■ **Task to carry out**: Return each line of the records below that contains the word "agent".

[Stored data]
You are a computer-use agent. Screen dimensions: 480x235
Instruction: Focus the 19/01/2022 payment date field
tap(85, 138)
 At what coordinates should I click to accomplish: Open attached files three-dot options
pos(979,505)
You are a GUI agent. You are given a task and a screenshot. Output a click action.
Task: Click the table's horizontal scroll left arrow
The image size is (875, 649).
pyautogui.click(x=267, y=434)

--

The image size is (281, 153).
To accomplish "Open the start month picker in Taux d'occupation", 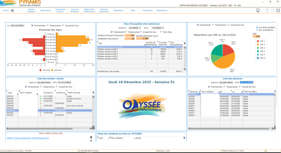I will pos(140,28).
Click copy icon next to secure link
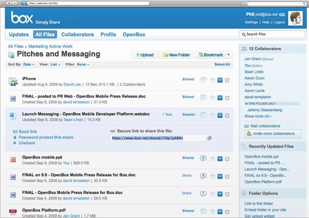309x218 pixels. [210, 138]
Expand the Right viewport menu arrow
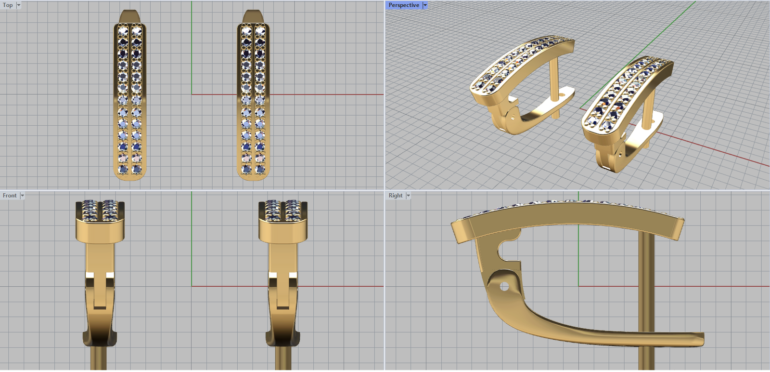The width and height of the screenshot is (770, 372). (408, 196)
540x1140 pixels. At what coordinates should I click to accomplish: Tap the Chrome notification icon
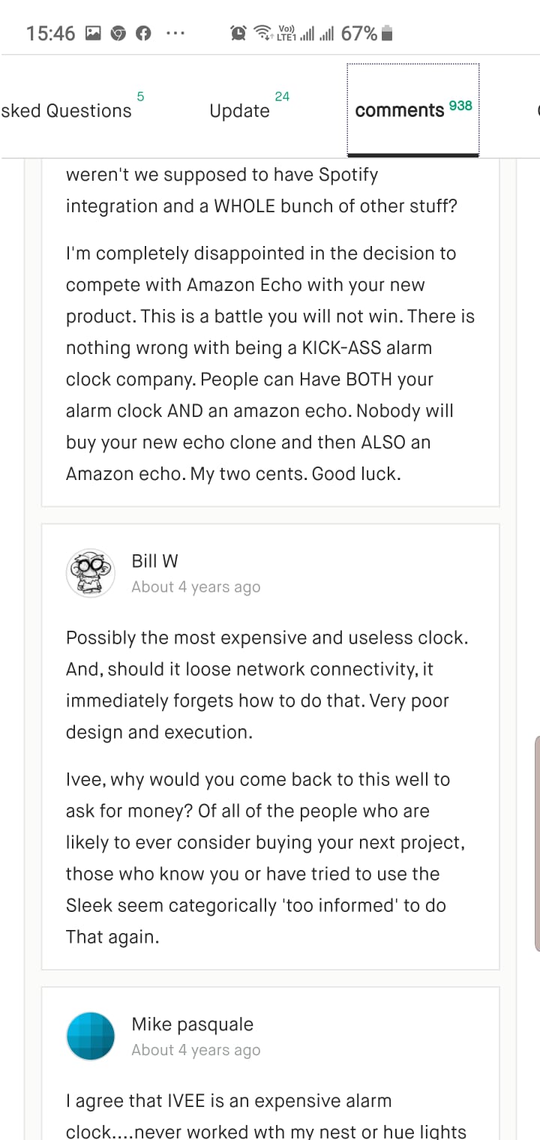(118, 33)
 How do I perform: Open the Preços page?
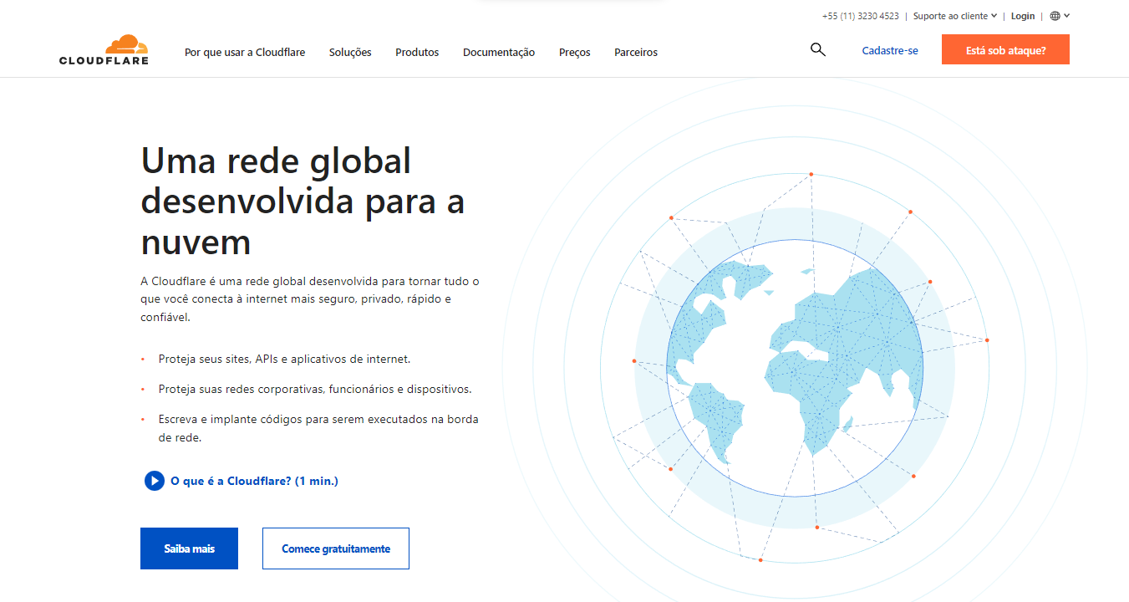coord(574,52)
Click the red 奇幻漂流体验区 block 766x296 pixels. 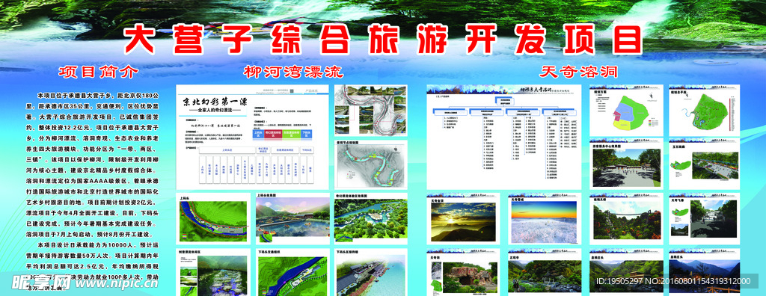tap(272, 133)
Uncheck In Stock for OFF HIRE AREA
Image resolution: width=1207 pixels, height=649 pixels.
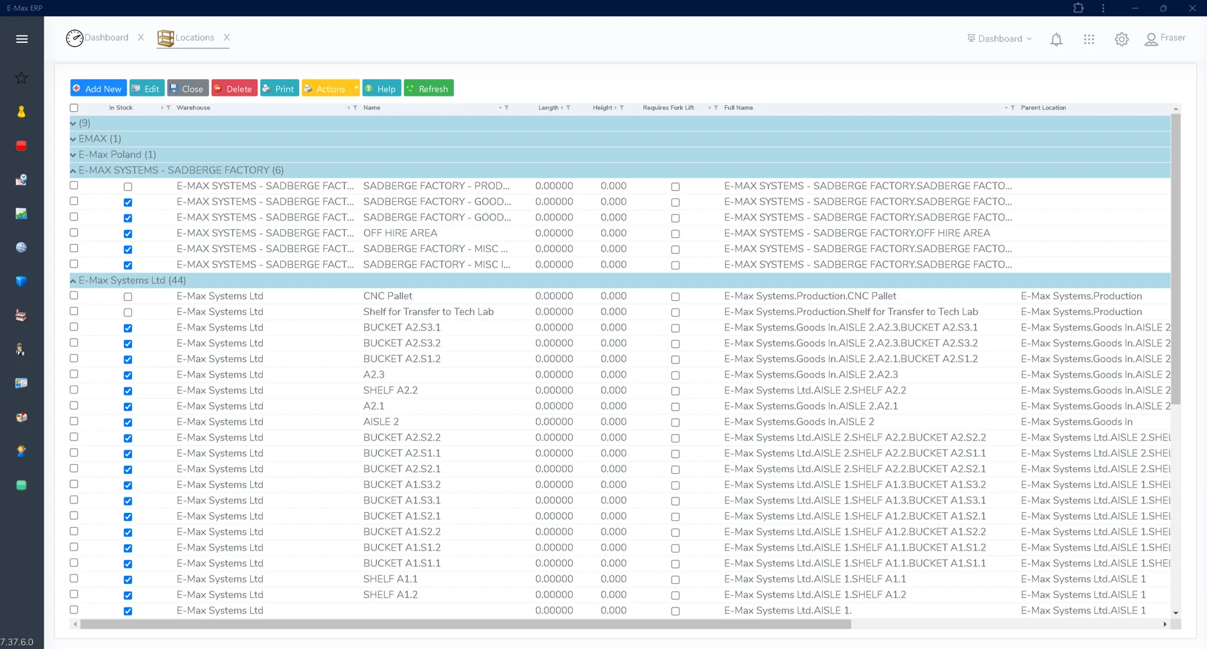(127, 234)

■ **Task output**:
You are a computer-use agent. Screen dimensions: 480x235
You are a GUI agent. You are given a task and a screenshot. Output a click action.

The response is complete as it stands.